This is part nine in our series of aphorisms by Publilius Syrus who was a big influence on Seneca and his own work. He is quoted by Seneca in two of his letters to Lucilius, On the Value of Advice and On the Philosopher’s Seclusion, both coming from his Epistulae Morales ad Lucilium, known today as the Letters from a Stoic.
If you have read Seneca’s work before, carefully study how the Syrus aphorisms have influenced him.
Regardless of whether they have a Stoic context or not, they are nonetheless enjoyable.
My favorite aphorisms are in bold.
The quotes are attributable to the D. Lyman translation.

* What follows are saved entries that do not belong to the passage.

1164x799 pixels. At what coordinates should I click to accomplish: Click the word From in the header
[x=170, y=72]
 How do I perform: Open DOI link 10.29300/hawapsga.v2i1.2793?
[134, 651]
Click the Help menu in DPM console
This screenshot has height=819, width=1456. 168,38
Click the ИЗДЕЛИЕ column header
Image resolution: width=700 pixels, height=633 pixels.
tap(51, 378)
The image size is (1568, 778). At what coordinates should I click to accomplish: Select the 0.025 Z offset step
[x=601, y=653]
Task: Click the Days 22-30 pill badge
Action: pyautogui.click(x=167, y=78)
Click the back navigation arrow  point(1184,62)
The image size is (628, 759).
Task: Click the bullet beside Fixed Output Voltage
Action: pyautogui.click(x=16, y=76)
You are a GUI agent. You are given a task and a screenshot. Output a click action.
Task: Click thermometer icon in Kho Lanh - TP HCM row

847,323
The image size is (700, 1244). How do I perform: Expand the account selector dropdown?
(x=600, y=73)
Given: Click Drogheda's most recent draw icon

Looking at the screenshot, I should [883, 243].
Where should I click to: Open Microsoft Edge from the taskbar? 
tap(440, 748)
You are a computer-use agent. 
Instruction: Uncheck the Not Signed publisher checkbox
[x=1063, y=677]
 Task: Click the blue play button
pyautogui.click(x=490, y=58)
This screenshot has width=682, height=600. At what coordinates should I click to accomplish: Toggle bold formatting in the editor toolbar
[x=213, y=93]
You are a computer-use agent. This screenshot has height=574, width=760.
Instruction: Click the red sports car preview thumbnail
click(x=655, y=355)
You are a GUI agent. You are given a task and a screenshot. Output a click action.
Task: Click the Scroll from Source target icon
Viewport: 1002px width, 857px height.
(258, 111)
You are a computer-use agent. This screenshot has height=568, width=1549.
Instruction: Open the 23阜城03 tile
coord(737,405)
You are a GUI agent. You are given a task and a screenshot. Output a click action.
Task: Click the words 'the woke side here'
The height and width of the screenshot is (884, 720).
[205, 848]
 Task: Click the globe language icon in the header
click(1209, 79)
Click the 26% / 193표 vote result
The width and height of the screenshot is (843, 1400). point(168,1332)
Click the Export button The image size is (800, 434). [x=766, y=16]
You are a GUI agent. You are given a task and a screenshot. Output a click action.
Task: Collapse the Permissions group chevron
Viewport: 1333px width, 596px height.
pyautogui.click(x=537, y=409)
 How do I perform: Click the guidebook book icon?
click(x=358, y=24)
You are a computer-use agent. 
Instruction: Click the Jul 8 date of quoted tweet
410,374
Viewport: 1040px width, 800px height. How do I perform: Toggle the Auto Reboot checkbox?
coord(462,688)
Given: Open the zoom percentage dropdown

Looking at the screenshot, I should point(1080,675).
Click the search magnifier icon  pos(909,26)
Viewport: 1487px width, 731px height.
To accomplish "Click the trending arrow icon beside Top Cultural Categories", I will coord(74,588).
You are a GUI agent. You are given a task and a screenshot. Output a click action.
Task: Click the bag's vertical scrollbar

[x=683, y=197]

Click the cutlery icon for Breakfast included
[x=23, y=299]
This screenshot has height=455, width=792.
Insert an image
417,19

To see other parts of this series, click here.
PUBLILIUS SYRUS #81
A good reputation is a second patrimony.
PUBLILIUS SYRUS #82
We make the nearest approaches to the gods in our good deeds.
PUBLILIUS SYRUS #83
No one but a knave or fool thinks a good deed thrown away.
PUBLILIUS SYRUS #84
The more benefits bestowed, the more received.
PUBLILIUS SYRUS #85
Never forget a favor received; be quick to forget a favor bestowed.
PUBLILIUS SYRUS #86
Gratitude is a spur for your benefactors.
PUBLILIUS SYRUS #87
To receive a favor is to pawn your freedom.
PUBLILIUS SYRUS #88
He who can not give, should not receive.
PUBLILIUS SYRUS #89
To give to deserving, is to lay all men under obligation.
PUBLILIUS SYRUS #90
A gift in season is a double favor to the needy.